I am astounded when I visit blogs while writing welcome posts for the GeneabloggersTRIBE blog that quite a number of bloggers don't have a Profile or About Me statement. If we want to connect with our readers we must give a little. Have you checked your profile lately? Does it give the reader a hint of your personality and background. Readers like to know a little about those whose ramblings they are reading.

Some genealogists have one photo or graphic across all of their social media channels. Do you recognise these? 

This is a slide from a presentation I am giving at #Congress_2018
EXTRA added an hour later. If you are going to use a photo (unless it's one of you as a child) make sure it is recent and an accurate representation of the everyday you. 

The Legal Genealogist has all of this branding stuff sewn up. She has a recognisable AKA, uses the same photo regularly and even wears her pink coat to many geneaevents. I hear that the coat is now threadbare and that Judy has commissioned a replica.

Does your branding need a makeover? Perhaps you should read Ashley's post Social Media Profile and Branding.


10 comments:

ScotSue said...

Jill - I was, as they in Scotland, “ fair chuffed” that you mentioned me in your post regarding my distinctive user name. I thought of it very quickly when setting up my blog, as I wanted to highlight the contribution I could make on Scottish family history resources - and there doesn’t seem to be many amateur FH bloggers from Scotland in the blogging community. I have been interested in the issue of branding, following a major exercise in my then workplace in the tourism industry. The key factors of consistency in messages and design make a lot of sense to me. But I do wonder if I should be following this guideline when it comes to my top banner photograph of my blog, as I use a very different photograph on my blog Facebook page - but somehow I am reluctant, for various reasons to make them the same.

Jill Ball said...

Thanks Sue. Yours is one of the best: short, memorable and tells who you are and your area of focus.

Fran Kitto said...

Totally agree with you on branding. When writing a blog or interacting in social media you also need to have to your own voice and be consistent in its use. It’s an integral part of your brand. It needs to be honest and consistent as your audience quickly picks out a fake.
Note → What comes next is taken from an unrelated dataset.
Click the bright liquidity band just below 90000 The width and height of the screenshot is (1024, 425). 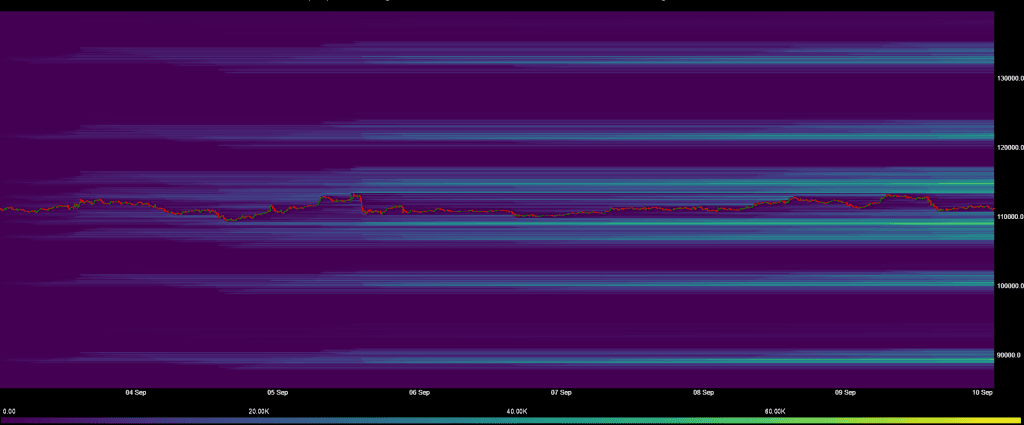(x=800, y=360)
You might be professional and authoritative like Judy, The LegalGenealogist for she writes about serious legal matters or in my case I use a conversation voice - with incomplete sentences joined by dashes, contractions like won’t instead of will not and mostly everyday words as I want my audience to feel as home and not intimidated by technology or genealogical processes, rules and procedures. I would avoid that last set of words. So I know what I want to do. Now to find time to do it

littlebytesoflife@gmail.com said...

Very good advice, Jill. Thank you for bringing this up and sharing! :-)
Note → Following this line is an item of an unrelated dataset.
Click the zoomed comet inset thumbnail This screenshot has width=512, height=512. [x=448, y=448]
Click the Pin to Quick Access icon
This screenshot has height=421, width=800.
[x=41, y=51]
genealogylizgauffreau said...

This post was good timing for me. As much as I hate to think of myself as a "brand," I understand the need for a recognizable and consistent online identity.

Callie C said...

That's really useful, thank you

Carrie Brown said...

Great advice. Thank you for pointing out that those of us with common names need to work hard to create a brand that set us apart from all the other's who share our common monikers.

Nancy said...

Great advice all round. Once I tried to brand myself (ouch!), it was actually easier to manage/keep track of. But to my great dismay, I realized two days ago I never updated my website link at LinkedIn when I migrated to WordPress. D'oh is me.

Alice Keesey Mecoy said...

Great advise. I spent a few weeks working on my branding board when I restarted JohnBrownKin.com. It does make decisions easier, I know what colors to use, I know what font to use and I designed a new logo. Consistency is crucial for brand recognition. Thanks for sharing

genealogylizgauffreau said...

JohnBrownKin.com looks great! Very nice job on the site, Alice.